BOSTON (AP) – The National Guard wants to end a nine-year federal ban on firing lead bullets in training at Camp Edwards, saying it believes it can avoid contaminating the Cape Cod water supply.
“We have a very high level of confidence…we will be able to train all of our soldiers in a compatible way with the environment,” Shawn Cody, director of environmental affairs for the Massachusetts National Guard, told The Boston Globe.
Guard officials are proposing several methods to keep the lead bullets, banned by the Environmental Protection Agency as a precaution in 1997, from degrading and leaching into an underground reservoir that is a major part of the Upper Cape’s water supply.
About 6,000 New England guard members train at Camp Edwards every year. They have been using tungsten ammunition that was believed better for the environment because it would not dissolve in water. But the Guard has been looking for alternatives since small amounts of tungsten were found in groundwater below the base last February.

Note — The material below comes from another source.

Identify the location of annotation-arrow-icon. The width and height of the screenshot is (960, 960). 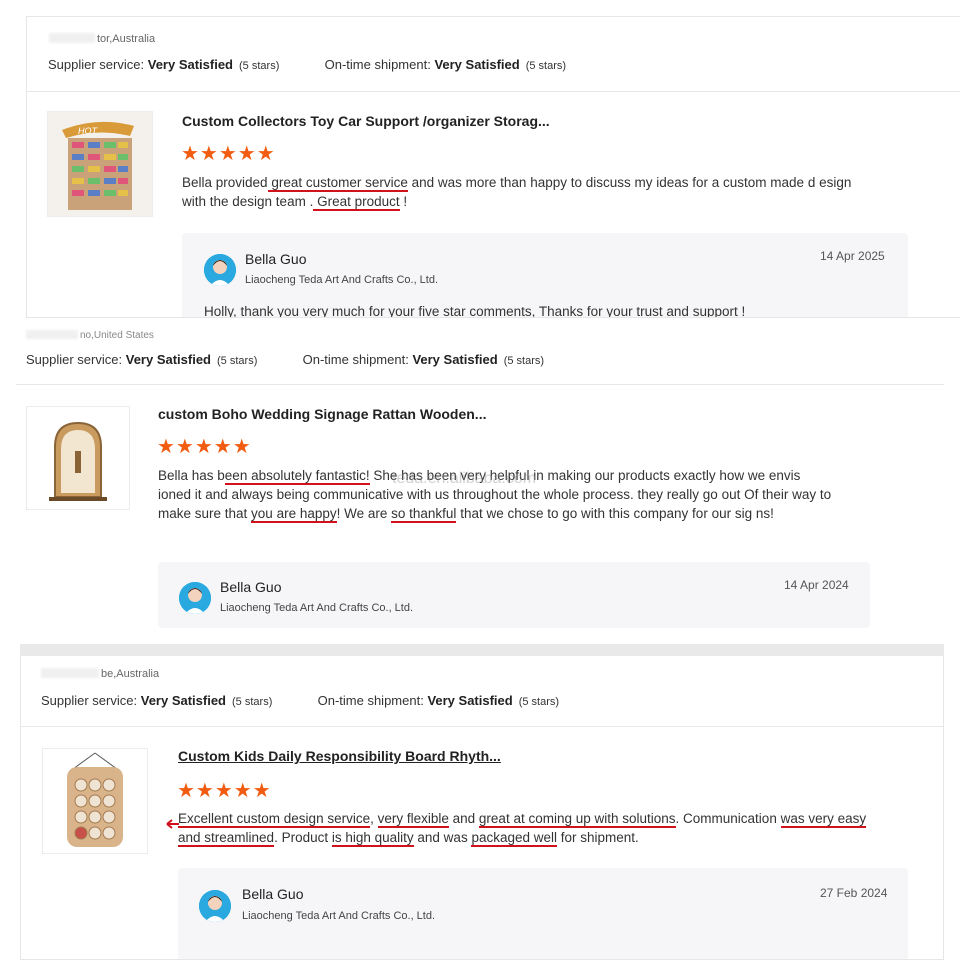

The effects of tungsten on human health are not known, but lead can cause serious neurological damage in children.
Guard officials say the troops, who may be sent to Iraq and Afghanistan, need to train with live ammunition rather than blanks and plastic bullets. They have asked state and federal environmental regulators for permission to use the lead bullets by April on two training ranges and eventually on others.
They are considering either rubber or sand traps where the lead bullets could be collected without harm to the environment.

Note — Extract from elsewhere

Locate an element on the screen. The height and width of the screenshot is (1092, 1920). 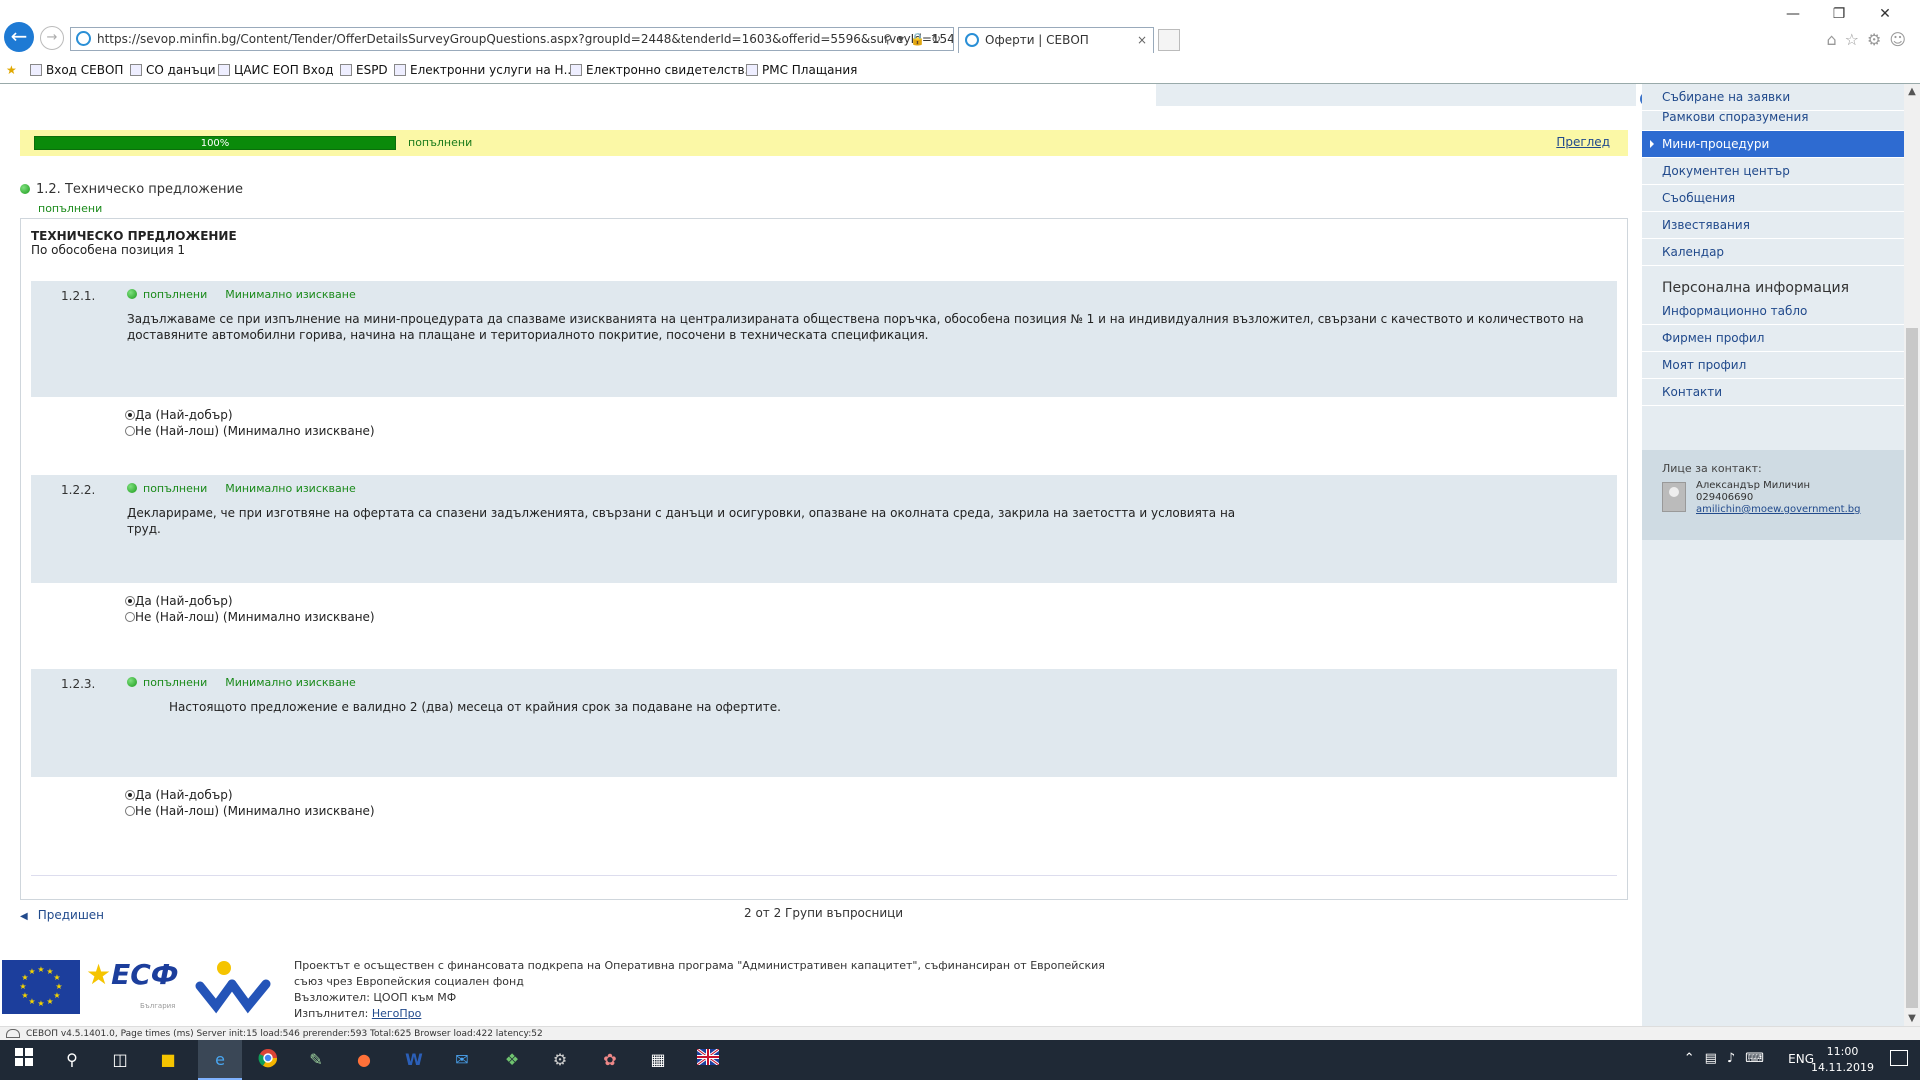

The Romney administration and officials of towns near the base say they generally support the idea, but want to be sure the environment is protected. The EPA is awaiting results of tests from wells drilled below the firing ranges.

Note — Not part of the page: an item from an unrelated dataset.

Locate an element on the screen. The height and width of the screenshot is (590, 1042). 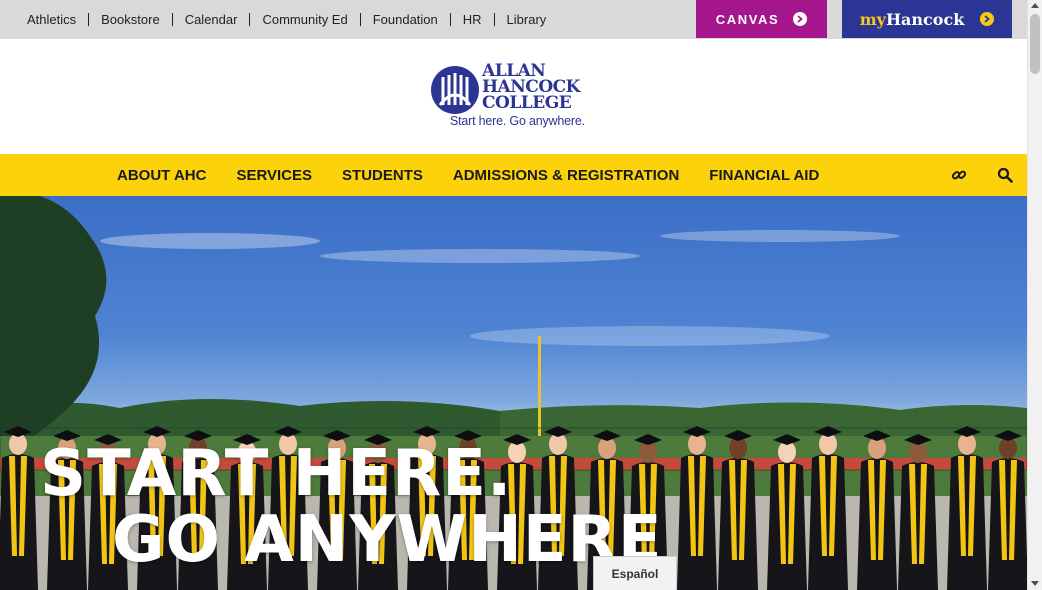
myhancock-prefix: my is located at coordinates (872, 19).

“We want to proceed cautiously,” Mark Begley, environmental officer for the Environmental Management Commission, told the Globe.
The commission was created by the Legislature in 2002 to oversee the environmental impact of training at the base.
Camp Edwards, the site of military training exercises since 1911, is 100 feet or less above an aquifer that provides drinking water to the Cape. Officials have been trying to contain or clean up pollution that has reached the aquifer or is near it. An intensive clean-up began in 1997 when lead, explosives and other contaminants were found in soil and groundwater.
Lead from the base has not been found in a public drinking water supply, state officials said. Low levels of lead have been found in monitoring wells on the Massachusetts Military Reservation that includes Camp Edwards, but officials believe it came from fuel spills rather than ammunition.